While it might seem that two committees working toward the same goal duplicate efforts at best or run roughshod over each other at worst, Tillotson says that’s not the case at all.
And he would know. Not only is Tillotson intimately involved with the district’s sustainability attempts, he is part of Sonoma County’s Zero Waste Task Force, “a collection of people who work under the county to get sustainability initiatives done,” he said.
Because he sees the efforts being made at every level to outlaw plastics, from SRJC to the City of Santa Rosa and then up through Sonoma County, and because he witnesses the campus’s garbage, Tillotson appreciates the importance of attacking the problem from every available angle.
“The problem with the Santa Rosa campus is that we’re surrounded by fast food waste,” Tillotson said. “When I check the cans at the library, they’re filled with plastic straws from In ‘N’ Out, from Taco Bell.”
Essentially, trash travels.
So even though McGranahan and Young’s resolution won’t impact the packaging choices made off campus — despite that garbage becoming SRJC’s problem — Tillotson said the resolution puts the right kind of pressure in the right spot: closer to the top.
“The thing is that the higher you can create an ordinance, the stronger it is,” he said.
A well-written ordinance at the right level can have a trickle-down effect. Going door-to-door to ask the JC’s fast food neighbors to switch to plant-based cutlery would be futile, but a government order encompassing the City of Santa Rosa, for example, would wipe out single-use plastics on campus in a single stroke.
“Business-to-business in Santa Rosa won’t work, but get a countywide ban and ‘Bang!’ It’s done,” he said of the ideal scenario.
But it’s not that easy, thanks to the sometimes complex relationship between the district, the city and the county, nevermind bureaucracy.
“County lawyers say we can’t do a county ordinance, so we’re going city by city,” Tillotson said, acknowledging the strategy to focus downstream when stymied higher up. “So we got city council members to move forward with a single-use plastics ban in Sebastopol, Windsor and Petaluma.”

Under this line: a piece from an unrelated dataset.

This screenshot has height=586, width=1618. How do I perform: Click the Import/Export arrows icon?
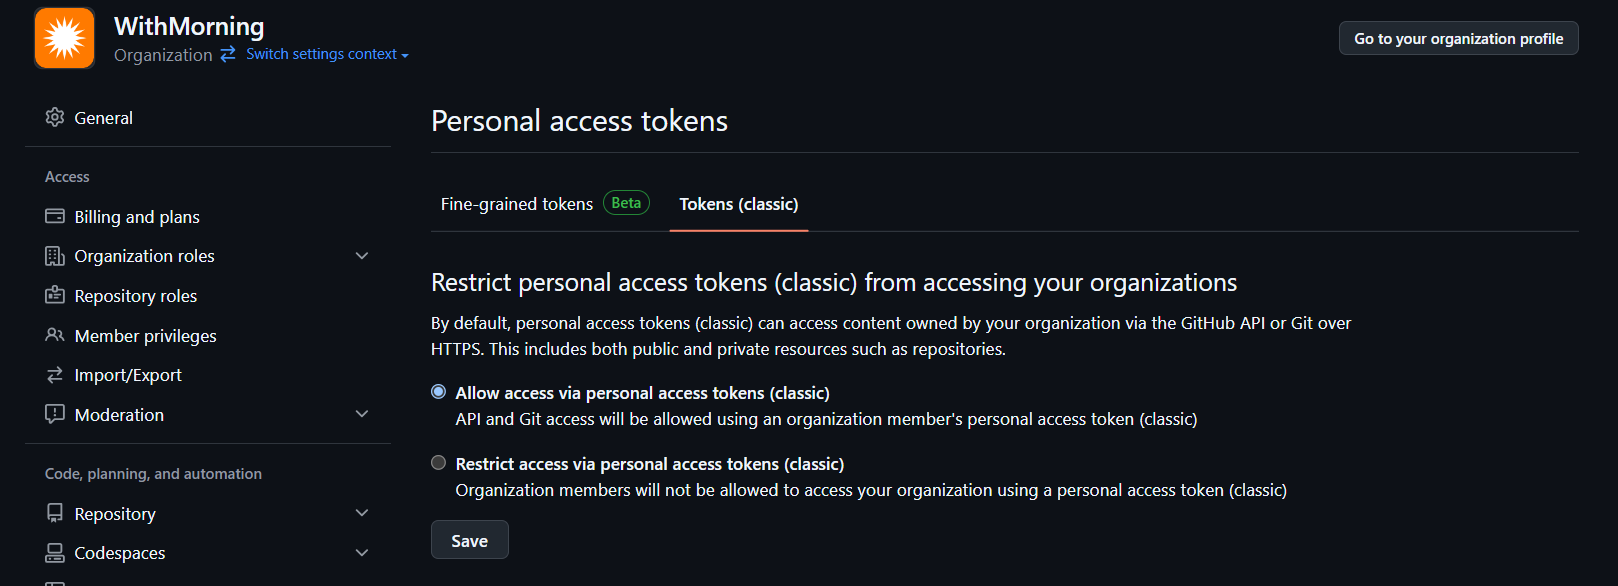pyautogui.click(x=55, y=375)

According to Tillotson, the City of Santa Rosa hired a consulting firm to investigate a single-use plastic ban and passed its plan in January, but the implementation date is far out.
One level down from the cities, the district-level plan he’s working on was pushed back.

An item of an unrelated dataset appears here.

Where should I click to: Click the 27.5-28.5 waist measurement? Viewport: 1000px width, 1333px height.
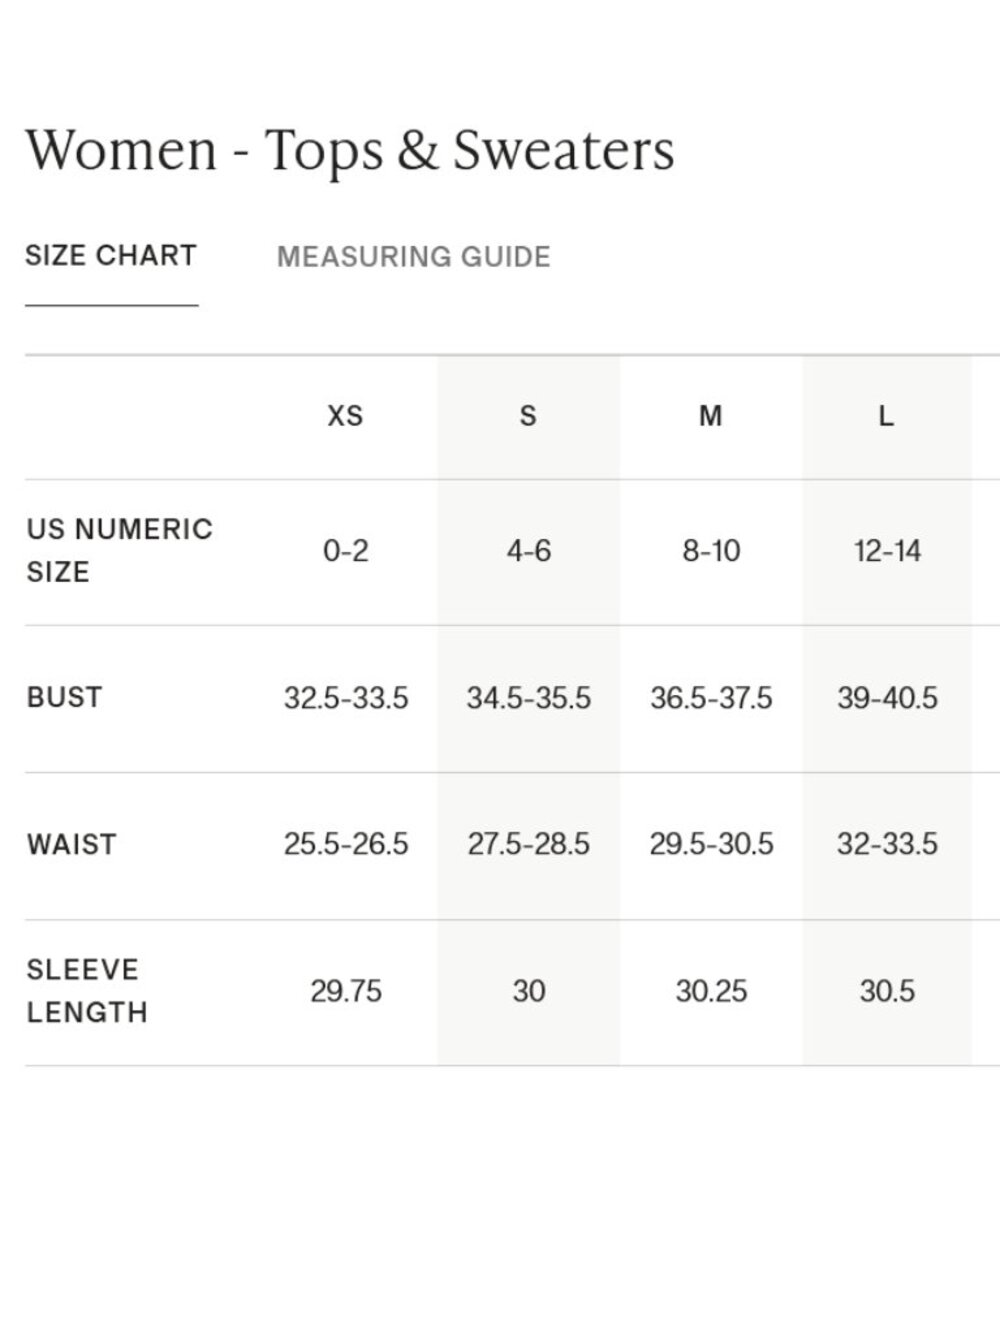tap(528, 844)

“But if the city can move its date forward, there might be a city ordinance before there’s a district ordinance, which means it could supersede the college’s efforts,” he said. If that were to happen, single-use plastics would disappear on campus by virtue of the campus being within the Santa Rosa city limits.
But sustainability efforts move in fits and starts, and they aren’t helped by the nature of student government officers’ one-year terms.
“College by college, struggle by struggle, a little group tries then they leave the JC,” Tillotson said. “It makes it hard. That’s why I try to keep the momentum going as a permanent employee.”
But this time, SRJC students matched his fortitude and commitment. Now, as Tillitson pushes up from the district level, McGranahan and Young’s resolution will push downstream from the state.
It’s a fragmented approach toward a massive, unwieldy problem, but it’s one that leaves room for — and may perhaps benefit from — a student-written and student-approved resolution.